服を脱いだ。黒い長髪を枕に色白な顔を横たえている眠り姫の服を脱がしていく。指先が震える。鼓膜が震える程に自分の心拍が響く。何度やっても慣れない。慣れたくない。彼女に触れるたびに、鼓動が二倍速になる。
まるでガソリンスタンドのアルバイトにでもなった気分だった。他の人の大切な車を傷つけぬように細心の注意を払って、鍵を受け取り、給油から、洗車から、空気圧のチェックから、オイルの点検から、窓拭きから、何から何までこなしていく。
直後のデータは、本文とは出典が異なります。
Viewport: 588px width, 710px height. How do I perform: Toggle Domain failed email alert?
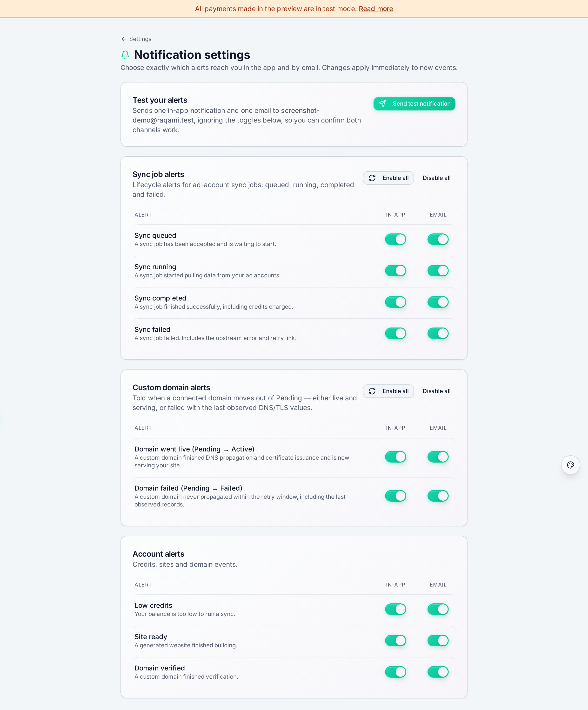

嫌われたくもない、でも嫌われるほどに愛したいなんて、ひどく独善的で独裁的で傲慢な願いも、こんなやり方しかできない臆病で天性の弱虫な自分が泣きたくなるほど、浅ましくておぞましい。そんな願望を抱いてる自分が気持ちが悪くて仕方がない。それなのに、こんな独り善がりで身勝手なやり方を受け入れてくれる神崎が愛しくて、彼女がくれたすべてが、今の俺を生かしていた。だから、例え彼女に明日殺されたとても、それが君の手ならいいとさえ思った。そんな君の。
「やさしさに甘えることを許して」
体のまじわりに応じて、快楽と同時にそれに対する嫌悪感が湧いてくる。快楽よりも彼女と繋がっている。彼女の中に自分がいるという現状だけが、あたたかな湯船のようで、つま先から頭のてっぺんまで、その安らぎに沈みたくて、たとえ溺死するとしても構わないとさえ思った。
それ程にこの僅かな時間が僕の救いだった。幸せな夢。朝が来て目が醒めたら、少し泣いてそれで終わる夢。